In tissues as well as in transfected cells, alpha(2C)-adrenoceptors show poorer expression levels compared to alpha(2A)-adrenoceptors. In order to characterize which regions of the alpha(2C)-adrenoceptor are involved in regulating the expression of binding-competent receptors at the plasma membrane, six chimeric alpha(2A)-/alpha(2C)-adrenoceptors were constructed. The wild-type alpha(2A)- and alpha(2C)-adrenoceptors and the six chimeric alpha(2A)-/alpha(2C)-adrenoceptors were transiently transfected into human embryonic kidney 293 (HEK293) cells, and the expression levels were investigated by radioligand binding. The results show that the C-terminal half of the alpha(2C)-adrenoceptor, ranging from the second extracellular loop to the C-terminus, is the main determinant of the low expression level of binding-competent alpha(2C)-adrenoceptors in HEK293 cell membranes. The so-called retention signal in the N-terminus of the alpha(2C)-adrenoceptor had a less profound effect on the expression levels of the chimeric receptors.
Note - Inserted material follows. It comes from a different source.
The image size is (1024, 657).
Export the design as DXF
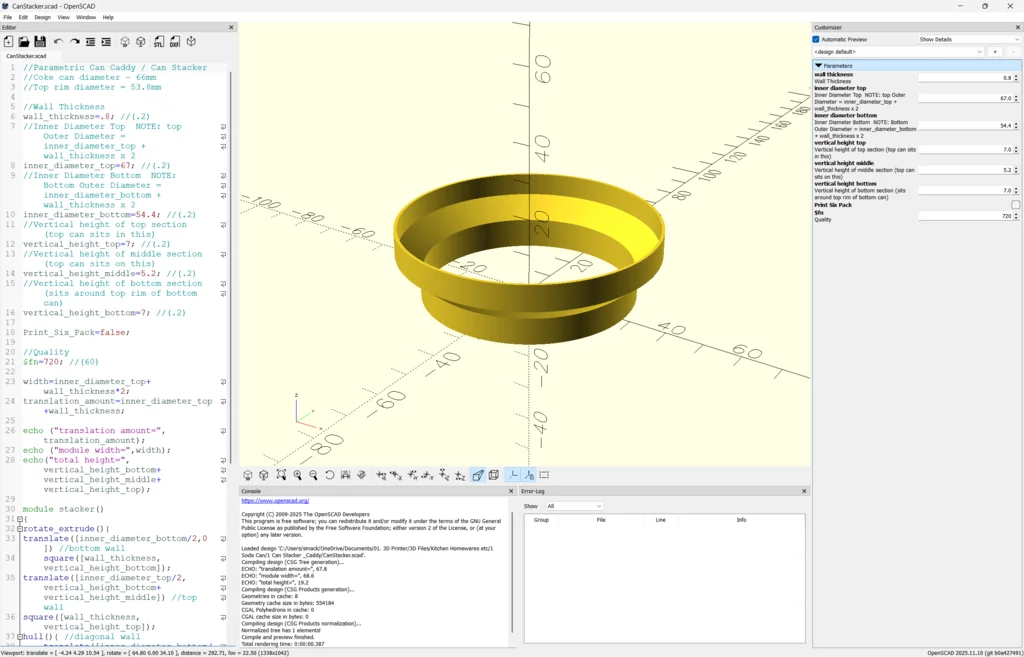pos(174,42)
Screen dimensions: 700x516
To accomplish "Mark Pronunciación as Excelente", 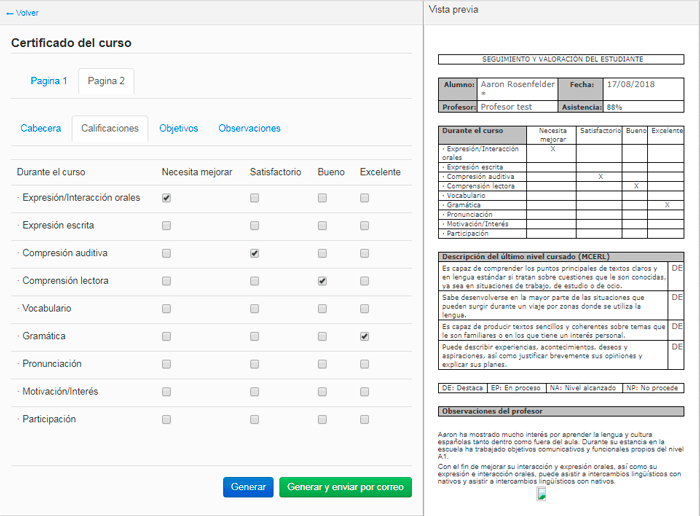I will [x=365, y=364].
For seven drugs competing for [H-3]-RX821002 binding, the K (i) values were determined at the wild-type alpha(2A)- and alpha(2C)-adrenoceptors and at four of the chimeric alpha(2A)-/alpha(2C)-adrenoceptors. The results show that the alpha(2C)- over alpha(2A)-selectivity of spiroxatrine, spiperone, clozapine, MK912, and chlorpromazine, as well as the alpha(2A)- over alpha(2C)-selectivity of BRL44408, resides mainly in the C-terminal half of the receptors. To some extent, the region comprising the N-terminal half of the receptors contributed to the alpha(2C)-selectivity of spiperone, clozapine, and chlorpromazine.